Written instruction »
Arrange the lines starting at the one containing "Turn Off recent activity tracking" and ending at the one containing "I will 311,379." as a Markdown table with the columns Row and Line, omitting any blank lines.

(Interface element lines)
--- BEGIN ---

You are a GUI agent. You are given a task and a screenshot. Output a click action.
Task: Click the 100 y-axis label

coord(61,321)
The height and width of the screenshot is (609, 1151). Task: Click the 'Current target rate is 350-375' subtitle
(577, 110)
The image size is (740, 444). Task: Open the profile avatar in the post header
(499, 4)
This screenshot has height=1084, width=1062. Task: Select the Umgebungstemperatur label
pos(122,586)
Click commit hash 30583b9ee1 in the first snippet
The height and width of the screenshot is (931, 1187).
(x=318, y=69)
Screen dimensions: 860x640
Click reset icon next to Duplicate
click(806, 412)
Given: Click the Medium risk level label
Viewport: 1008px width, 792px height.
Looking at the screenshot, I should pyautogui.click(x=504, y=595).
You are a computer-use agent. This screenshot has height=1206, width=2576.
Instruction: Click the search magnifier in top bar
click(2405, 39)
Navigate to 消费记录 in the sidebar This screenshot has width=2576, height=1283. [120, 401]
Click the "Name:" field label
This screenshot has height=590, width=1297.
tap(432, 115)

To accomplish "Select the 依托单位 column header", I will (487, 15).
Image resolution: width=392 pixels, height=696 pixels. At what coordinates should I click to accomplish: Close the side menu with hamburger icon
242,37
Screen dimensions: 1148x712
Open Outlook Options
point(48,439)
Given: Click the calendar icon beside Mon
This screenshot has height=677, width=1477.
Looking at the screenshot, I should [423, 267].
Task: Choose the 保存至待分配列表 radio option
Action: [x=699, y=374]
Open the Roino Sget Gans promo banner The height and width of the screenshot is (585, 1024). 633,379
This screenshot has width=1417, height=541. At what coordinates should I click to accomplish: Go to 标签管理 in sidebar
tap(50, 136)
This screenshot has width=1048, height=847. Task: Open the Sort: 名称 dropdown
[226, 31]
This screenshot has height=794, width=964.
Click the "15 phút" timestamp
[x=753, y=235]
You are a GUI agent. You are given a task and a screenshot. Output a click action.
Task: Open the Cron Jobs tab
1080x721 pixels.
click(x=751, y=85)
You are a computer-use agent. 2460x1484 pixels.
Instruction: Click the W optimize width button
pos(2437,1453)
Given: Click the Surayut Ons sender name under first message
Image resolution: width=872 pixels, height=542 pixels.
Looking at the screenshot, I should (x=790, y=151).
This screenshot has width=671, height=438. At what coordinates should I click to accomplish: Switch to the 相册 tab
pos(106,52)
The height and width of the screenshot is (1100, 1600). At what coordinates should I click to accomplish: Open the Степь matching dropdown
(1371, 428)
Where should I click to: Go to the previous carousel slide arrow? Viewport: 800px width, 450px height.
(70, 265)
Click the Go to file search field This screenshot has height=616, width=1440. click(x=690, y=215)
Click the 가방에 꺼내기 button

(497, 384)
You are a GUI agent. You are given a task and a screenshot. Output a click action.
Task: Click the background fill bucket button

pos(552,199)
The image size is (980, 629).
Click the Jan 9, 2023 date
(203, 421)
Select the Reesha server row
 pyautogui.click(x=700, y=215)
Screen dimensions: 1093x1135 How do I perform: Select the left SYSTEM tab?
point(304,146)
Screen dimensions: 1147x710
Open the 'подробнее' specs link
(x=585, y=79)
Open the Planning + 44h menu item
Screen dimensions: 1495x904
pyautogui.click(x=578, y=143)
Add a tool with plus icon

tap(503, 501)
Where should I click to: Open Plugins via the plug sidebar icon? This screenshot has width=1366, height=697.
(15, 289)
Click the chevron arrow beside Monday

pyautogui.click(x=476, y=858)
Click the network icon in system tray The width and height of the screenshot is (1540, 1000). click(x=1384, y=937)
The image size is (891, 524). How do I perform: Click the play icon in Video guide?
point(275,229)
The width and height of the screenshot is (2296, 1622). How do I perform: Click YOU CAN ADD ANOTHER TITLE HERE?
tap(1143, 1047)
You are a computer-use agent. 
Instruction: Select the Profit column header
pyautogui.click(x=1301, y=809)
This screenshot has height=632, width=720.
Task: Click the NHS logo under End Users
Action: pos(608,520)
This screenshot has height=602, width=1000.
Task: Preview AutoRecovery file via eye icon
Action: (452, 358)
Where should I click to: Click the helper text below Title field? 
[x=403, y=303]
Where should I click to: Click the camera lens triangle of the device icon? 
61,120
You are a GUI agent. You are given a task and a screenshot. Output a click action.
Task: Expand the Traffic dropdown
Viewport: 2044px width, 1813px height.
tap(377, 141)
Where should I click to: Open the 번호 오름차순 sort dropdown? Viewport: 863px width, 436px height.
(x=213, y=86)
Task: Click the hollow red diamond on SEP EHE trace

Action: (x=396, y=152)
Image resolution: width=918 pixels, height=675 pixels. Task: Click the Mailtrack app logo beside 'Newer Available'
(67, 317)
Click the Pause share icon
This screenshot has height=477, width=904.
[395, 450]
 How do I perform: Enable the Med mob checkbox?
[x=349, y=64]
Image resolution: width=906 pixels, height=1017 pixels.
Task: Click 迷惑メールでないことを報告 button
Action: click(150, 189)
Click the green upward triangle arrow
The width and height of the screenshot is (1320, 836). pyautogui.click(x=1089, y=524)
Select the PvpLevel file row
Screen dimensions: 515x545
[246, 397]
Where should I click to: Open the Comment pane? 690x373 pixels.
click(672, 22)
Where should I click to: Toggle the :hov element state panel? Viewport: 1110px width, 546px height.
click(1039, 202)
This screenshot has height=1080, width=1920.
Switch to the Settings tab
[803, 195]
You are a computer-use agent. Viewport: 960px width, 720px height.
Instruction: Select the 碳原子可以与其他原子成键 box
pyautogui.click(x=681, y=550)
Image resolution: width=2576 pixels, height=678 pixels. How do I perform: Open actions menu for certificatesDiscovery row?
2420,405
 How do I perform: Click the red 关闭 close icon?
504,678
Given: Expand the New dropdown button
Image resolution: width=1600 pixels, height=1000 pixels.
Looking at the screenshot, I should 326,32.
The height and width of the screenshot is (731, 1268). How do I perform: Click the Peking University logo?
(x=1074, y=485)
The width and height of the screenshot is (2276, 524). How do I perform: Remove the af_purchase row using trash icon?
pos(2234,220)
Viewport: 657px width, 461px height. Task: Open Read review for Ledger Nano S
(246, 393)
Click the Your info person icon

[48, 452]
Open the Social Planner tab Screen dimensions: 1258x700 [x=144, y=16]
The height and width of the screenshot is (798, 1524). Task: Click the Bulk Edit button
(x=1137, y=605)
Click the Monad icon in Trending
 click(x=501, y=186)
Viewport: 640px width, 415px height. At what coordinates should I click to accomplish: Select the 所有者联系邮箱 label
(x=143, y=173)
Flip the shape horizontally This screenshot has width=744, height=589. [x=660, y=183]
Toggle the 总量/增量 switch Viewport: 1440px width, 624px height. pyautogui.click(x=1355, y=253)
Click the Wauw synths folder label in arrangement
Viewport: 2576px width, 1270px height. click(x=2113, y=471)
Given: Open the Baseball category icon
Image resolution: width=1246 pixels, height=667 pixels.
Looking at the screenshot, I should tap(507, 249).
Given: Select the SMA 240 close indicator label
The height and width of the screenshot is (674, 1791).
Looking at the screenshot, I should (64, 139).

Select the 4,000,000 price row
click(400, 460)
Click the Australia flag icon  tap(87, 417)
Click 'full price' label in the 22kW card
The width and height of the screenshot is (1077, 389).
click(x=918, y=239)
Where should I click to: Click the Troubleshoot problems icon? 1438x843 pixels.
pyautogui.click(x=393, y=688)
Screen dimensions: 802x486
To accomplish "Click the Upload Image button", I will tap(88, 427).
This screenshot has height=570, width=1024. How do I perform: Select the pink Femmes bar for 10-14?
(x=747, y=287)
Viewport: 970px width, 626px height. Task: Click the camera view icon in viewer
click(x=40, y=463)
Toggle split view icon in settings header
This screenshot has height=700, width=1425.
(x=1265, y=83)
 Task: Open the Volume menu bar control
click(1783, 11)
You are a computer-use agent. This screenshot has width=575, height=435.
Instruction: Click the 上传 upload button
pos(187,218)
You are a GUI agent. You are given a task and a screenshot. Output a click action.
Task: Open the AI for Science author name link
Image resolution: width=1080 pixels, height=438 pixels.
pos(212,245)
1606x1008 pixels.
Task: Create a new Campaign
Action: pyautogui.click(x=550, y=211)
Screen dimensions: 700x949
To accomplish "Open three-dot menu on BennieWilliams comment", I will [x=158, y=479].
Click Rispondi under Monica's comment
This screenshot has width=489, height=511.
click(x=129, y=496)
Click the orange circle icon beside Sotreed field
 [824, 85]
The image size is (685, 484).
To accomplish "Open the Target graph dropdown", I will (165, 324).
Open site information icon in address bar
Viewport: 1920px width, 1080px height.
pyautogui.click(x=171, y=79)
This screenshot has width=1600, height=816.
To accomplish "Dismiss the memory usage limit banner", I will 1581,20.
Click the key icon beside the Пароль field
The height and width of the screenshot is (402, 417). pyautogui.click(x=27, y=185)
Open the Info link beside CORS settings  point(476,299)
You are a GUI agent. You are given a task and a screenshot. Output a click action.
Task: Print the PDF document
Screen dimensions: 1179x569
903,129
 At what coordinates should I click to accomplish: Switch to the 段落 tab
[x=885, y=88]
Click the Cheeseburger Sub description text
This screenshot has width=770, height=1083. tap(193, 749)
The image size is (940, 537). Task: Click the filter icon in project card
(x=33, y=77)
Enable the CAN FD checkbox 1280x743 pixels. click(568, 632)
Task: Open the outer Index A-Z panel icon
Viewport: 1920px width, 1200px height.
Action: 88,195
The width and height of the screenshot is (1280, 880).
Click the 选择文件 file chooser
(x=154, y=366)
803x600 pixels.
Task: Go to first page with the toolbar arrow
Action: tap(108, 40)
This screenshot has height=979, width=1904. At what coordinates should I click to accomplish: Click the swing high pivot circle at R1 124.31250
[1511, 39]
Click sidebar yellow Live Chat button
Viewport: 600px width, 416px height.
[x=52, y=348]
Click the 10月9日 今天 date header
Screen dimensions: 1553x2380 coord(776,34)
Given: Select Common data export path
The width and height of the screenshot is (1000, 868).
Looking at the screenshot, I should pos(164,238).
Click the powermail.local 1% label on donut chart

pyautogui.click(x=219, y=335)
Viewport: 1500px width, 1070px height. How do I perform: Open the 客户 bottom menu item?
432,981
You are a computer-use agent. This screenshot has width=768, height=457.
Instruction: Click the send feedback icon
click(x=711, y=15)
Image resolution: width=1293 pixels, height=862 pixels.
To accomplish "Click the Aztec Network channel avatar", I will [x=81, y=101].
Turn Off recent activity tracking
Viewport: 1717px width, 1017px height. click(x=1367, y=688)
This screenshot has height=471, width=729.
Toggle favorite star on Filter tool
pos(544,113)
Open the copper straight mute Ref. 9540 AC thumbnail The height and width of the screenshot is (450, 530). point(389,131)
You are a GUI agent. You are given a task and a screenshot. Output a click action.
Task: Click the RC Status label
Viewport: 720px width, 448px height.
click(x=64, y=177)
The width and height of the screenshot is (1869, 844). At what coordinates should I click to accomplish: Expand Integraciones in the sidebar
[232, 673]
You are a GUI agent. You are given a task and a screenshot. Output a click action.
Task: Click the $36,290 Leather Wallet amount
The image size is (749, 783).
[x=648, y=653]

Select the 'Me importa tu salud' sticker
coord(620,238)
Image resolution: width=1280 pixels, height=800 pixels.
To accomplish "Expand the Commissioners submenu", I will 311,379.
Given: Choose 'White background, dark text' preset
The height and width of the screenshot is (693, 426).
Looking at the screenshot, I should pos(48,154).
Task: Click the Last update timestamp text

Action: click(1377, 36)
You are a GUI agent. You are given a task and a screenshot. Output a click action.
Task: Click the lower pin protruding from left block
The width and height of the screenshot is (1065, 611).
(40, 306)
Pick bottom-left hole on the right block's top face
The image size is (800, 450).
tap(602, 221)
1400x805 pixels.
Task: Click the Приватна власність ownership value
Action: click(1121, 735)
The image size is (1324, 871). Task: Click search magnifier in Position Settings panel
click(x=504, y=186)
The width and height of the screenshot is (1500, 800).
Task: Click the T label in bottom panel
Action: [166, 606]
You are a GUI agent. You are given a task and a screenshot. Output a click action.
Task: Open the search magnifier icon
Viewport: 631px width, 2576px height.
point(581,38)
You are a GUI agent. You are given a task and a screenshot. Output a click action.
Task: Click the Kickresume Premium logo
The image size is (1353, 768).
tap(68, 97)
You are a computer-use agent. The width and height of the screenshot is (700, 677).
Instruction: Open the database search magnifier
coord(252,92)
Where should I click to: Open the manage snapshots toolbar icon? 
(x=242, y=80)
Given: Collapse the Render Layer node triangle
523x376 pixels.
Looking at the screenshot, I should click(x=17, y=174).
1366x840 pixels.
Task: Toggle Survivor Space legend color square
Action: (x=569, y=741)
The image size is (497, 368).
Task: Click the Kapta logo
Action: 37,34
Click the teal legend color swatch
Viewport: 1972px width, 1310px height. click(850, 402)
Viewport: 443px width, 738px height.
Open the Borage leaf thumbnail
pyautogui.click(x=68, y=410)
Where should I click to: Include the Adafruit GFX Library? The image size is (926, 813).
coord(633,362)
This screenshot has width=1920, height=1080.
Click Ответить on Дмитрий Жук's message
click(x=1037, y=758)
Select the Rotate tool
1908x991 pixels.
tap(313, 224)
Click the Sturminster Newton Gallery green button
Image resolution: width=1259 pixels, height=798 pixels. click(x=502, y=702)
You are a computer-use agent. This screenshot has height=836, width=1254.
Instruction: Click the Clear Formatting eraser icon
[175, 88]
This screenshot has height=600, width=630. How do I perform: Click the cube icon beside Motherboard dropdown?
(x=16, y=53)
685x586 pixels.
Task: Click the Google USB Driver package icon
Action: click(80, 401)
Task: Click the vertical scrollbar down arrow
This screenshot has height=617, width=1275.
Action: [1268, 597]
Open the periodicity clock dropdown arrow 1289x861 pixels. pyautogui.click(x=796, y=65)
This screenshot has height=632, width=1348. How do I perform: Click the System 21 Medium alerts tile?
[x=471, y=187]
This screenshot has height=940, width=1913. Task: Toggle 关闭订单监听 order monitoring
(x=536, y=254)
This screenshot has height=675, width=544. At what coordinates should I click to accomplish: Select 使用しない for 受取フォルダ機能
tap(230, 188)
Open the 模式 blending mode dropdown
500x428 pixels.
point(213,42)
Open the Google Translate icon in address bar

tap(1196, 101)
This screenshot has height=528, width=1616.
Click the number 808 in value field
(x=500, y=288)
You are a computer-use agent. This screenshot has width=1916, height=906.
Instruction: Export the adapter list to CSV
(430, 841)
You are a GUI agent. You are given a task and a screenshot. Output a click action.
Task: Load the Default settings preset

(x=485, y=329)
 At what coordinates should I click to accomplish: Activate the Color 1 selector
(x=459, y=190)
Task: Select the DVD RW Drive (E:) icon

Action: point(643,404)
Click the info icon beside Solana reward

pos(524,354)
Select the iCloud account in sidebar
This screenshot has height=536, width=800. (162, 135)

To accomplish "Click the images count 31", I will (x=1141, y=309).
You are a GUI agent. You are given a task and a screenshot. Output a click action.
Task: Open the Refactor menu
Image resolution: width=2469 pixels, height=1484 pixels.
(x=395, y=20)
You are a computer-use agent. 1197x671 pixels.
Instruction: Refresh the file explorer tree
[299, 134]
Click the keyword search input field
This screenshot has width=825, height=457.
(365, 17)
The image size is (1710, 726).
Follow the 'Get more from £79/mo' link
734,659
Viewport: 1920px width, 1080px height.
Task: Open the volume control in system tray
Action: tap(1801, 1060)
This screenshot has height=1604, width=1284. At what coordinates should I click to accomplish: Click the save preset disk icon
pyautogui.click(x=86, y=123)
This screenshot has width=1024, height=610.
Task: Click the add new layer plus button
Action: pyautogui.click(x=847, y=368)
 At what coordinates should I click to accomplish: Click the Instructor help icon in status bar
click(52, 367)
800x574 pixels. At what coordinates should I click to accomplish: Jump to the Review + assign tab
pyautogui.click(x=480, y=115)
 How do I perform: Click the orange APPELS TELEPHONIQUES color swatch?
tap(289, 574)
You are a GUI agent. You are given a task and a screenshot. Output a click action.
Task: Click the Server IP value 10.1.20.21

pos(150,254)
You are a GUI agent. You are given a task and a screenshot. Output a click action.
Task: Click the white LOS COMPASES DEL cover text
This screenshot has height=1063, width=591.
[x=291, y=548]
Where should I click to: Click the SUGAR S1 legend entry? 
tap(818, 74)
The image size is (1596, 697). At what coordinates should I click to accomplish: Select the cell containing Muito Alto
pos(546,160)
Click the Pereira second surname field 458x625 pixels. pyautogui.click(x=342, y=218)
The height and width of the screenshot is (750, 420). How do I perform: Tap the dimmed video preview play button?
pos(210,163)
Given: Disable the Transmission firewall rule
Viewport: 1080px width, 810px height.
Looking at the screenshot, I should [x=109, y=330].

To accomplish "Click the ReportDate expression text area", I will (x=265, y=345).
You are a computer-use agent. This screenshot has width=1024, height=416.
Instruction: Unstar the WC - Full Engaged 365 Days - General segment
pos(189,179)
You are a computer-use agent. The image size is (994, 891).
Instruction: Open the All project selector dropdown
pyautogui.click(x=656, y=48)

--- END ---

Complete output »
| Row | Line |
|---|---|
| 1 | Turn Off recent activity tracking |
| 2 | Viewport: 1717px width, 1017px height. click(x=1367, y=688) |
| 3 | This screenshot has height=471, width=729. |
| 4 | Toggle favorite star on Filter tool |
| 5 | pos(544,113) |
| 6 | Open the copper straight mute Ref. 9540 AC thumbnail The height and width of the screenshot is (450, 530). point(389,131) |
| 7 | You are a GUI agent. You are given a task and a screenshot. Output a click action. |
| 8 | Task: Click the RC Status label |
| 9 | Viewport: 720px width, 448px height. |
| 10 | click(x=64, y=177) |
| 11 | The width and height of the screenshot is (1869, 844). At what coordinates should I click to accomplish: Expand Integraciones in the sidebar |
| 12 | [232, 673] |
| 13 | You are a GUI agent. You are given a task and a screenshot. Output a click action. |
| 14 | Task: Click the $36,290 Leather Wallet amount |
| 15 | The image size is (749, 783). |
| 16 | [x=648, y=653] |
| 17 | Select the 'Me importa tu salud' sticker |
| 18 | coord(620,238) |
| 19 | Image resolution: width=1280 pixels, height=800 pixels. |
| 20 | To accomplish "Expand the Commissioners submenu", I will 311,379. |